BlackSoil, a leading alternative credit platform, has announced its latest investments of Rs 233 Crore (USD 29 Million) in Q2 FY25. The funding was disbursed across 11 portfolio companies, covering key sectors like financial institutions, healthcare, logistics, and consumer businesses.
Of the 11 investments, 7 were new portfolio companies, while 4 were recurring clients. This mix reflects BlackSoil’s approach to expanding its client base and maintaining strong, long-term relationships with existing companies.
Growth in Assets Under Management
BlackSoil’s Assets Under Management (AUM) grew by approximately 25% year-on-year, thanks to its steady and consistent investment activities. The company also achieved 11 exits during the quarter, demonstrating its successful portfolio management and ability to deliver returns.
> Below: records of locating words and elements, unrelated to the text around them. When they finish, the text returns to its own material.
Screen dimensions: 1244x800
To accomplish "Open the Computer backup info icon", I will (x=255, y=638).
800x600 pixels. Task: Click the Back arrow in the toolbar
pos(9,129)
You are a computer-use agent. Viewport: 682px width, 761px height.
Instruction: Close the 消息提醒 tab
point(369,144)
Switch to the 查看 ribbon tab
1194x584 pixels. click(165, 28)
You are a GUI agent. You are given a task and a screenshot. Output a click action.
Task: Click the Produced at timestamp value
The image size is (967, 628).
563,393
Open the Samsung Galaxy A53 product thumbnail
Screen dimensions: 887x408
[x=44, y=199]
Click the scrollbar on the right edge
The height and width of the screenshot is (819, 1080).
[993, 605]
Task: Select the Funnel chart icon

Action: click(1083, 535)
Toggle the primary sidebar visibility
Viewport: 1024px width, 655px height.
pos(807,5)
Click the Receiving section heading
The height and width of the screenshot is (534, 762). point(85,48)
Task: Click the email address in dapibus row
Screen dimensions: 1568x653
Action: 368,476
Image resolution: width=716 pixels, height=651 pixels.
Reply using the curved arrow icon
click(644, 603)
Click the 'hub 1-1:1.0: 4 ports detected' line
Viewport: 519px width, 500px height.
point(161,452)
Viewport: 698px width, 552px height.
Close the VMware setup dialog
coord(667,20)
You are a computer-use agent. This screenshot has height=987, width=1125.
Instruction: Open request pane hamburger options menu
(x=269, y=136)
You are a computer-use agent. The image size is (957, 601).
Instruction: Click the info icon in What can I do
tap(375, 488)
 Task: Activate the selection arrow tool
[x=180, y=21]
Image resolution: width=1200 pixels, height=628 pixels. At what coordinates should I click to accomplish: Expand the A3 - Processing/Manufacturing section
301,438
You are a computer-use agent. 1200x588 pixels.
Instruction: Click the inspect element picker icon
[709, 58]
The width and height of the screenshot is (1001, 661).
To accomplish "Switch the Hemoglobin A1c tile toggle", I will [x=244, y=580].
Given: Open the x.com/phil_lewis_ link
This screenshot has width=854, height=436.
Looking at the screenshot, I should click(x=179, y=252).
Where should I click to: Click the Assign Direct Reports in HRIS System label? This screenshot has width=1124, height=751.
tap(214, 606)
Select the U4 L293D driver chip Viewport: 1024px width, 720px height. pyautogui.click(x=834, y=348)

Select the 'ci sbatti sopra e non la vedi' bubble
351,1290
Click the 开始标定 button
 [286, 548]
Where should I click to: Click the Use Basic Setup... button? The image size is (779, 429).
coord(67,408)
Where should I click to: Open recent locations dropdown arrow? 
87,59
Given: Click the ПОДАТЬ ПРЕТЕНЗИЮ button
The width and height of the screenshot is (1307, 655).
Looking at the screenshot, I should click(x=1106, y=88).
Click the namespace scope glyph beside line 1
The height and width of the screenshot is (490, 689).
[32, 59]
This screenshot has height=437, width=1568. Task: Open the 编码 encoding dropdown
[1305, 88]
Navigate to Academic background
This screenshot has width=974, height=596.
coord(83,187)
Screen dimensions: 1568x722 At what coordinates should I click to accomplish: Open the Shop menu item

The top sectors for BlackSoil’s investments this quarter included Financial Institutions, SaaS/DeepTech/IoT, and Consumer. Among the company’s notable exits were Upstox, Yatra, Jai Kisan, HealthPlix, and Mozark, all of which show the company’s diverse and high-impact investment portfolio.
Strategic Vision for Growth
Ankur Bansal, Managing Director of BlackSoil, expressed optimism about the company’s performance, stating, “This quarter’s investments across various sectors reflect our ongoing commitment to empowering high-growth startups. With the upcoming merger with Caspian Impact Investments, we look forward to further strengthening our market position.”
Raising Funds for Future Growth
Collectively, BlackSoil’s portfolio companies have raised over Rs 2,100 Crore ($260 Million) in the first half of FY25, proving the firm’s ability to back strong ventures and identify promising opportunities in the alternative credit space.